I am hoping to propose an INCLUDES Alliance that will

  1. utilize key findings from research that supports students with disabilities in workforce development to broaden the national talent in all STEM disciplines,
  2. support PreK-12 teachers and parents to encourage students to pursue STEM disciplines, and
  3. enlist corporate partners as mentors and visionaries for training the future of their workforce.

I envision the Alliance working broadly across sectors, STEM fields, and disability types, with the following objectives in mind:

  • Have everyone at the table at the same time, including the very students, parents, and teachers we are trying to support.
  • Work directly with corporate, government, non-profit partners to design pathways supporting PreK-12 students, parents, and teachers.
  • Enable students with disabilities to graduate from secondary and post-secondary institutions with marketable skills that will make them strong candidates for STEM careers.

These are our collective impact goals:

  • Establishing a cross-sector STEM access alliance in the tri-state area centered in Cincinnati.
  • Enabling all project partners to identify sector-specific goals for increasing access and inclusion that align to the Alliance priorities.
  • Creating a broader national STEM network building capacity of students with disabilities entering post-secondary education.

Research from Accenture found that companies that embrace best practices for employing and supporting people with disabilities in their workforce outperform their peers. Throughout this year, I will be working to identify partners, hold a conference, and develop a proposal for submission in the fall.

Short Presentations: Strategies Used in INCLUDES Projects and Other Broadening Participation Efforts

Community Engagement for Cradle through Career STEM Learning

Joe Hastings & Kristin Leigh, Explora

Explora is a 501c(3) science center and children’s museum, operating in a public-private partnership with the City of Albuquerque. We serve 325,000 people of all ages a year with STEM exhibits and programs. Explora serves as the backbone organization for STEM-New Mexico (NM), our state’s nationally-designated STEM Learning Ecosystem. One of Explora’s four core values is Community. We work hard to ensure Explora is useful, relevant, and an integral part of the community fabric. We utilize a Listen, Welcome, Co-create community engagement strategy, which involves formal community listening sessions, no-cost community partner memberships, and co-development of programs and initiatives. Explora’s other core values include Learning, Sustainability, and Generosity.

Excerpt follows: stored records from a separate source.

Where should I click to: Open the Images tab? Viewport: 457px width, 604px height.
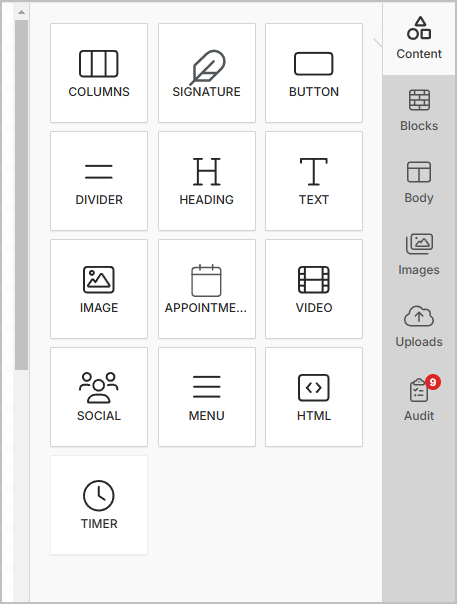point(419,255)
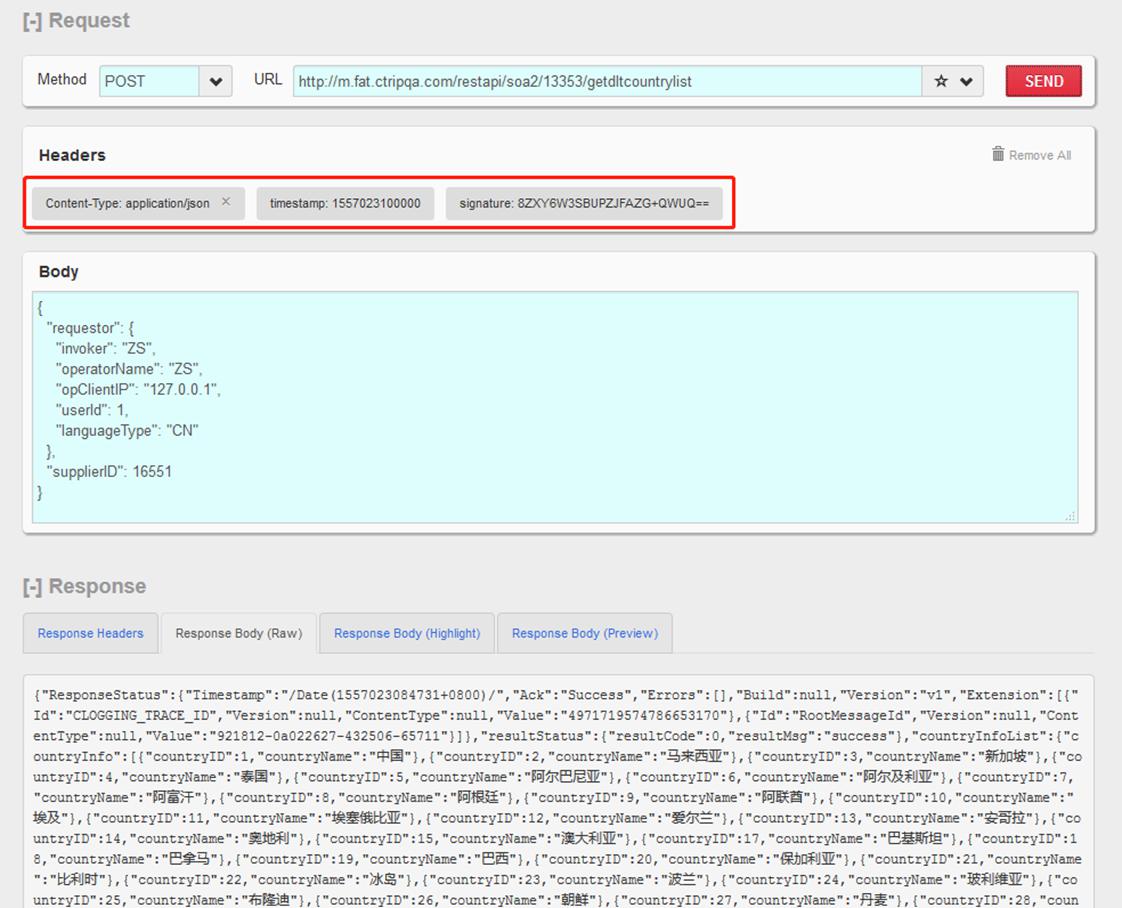This screenshot has height=908, width=1122.
Task: Select the timestamp header chip
Action: (x=345, y=203)
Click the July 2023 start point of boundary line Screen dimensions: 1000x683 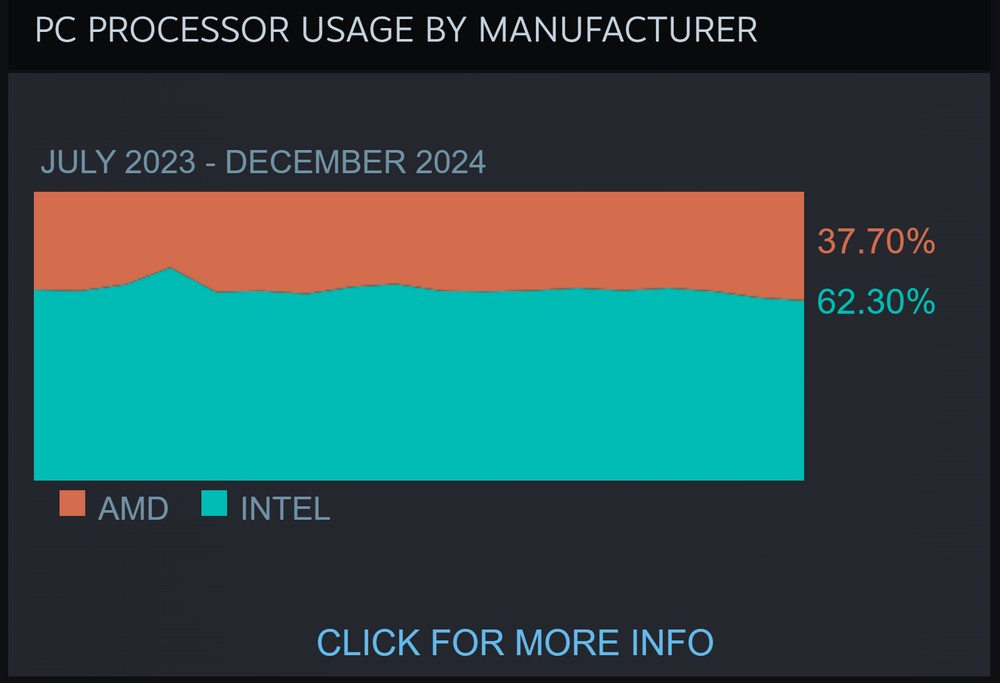point(35,290)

During our last strategic planning process, the leadership team decided we really needed to turn outward and focus in on our community’s aspirations and how Explora can contribute to community change. We used the Harwood Institute approach ( to ask the following questions: What kind of community do you want? What are the most important issues or concerns when it comes to the community? What do you think is keeping us from making the progress we want? What could we try that might make a difference? Who do we trust to take action?

You can’t decide where you are going until you listen to the entire community and hear their interests and concerns. We conducted listening sessions with a variety of local groups, and these aspirations were shared consistently among groups during these listening sessions:

  • an inclusive, accessible community;
  • a child-centered community;
  • a community with abundant educational opportunities;
  • a community with plentiful, high-quality early childhood education;
  • a safe community;
  • a community with less poverty and more jobs; and
  • a community with well-planned neighborhoods.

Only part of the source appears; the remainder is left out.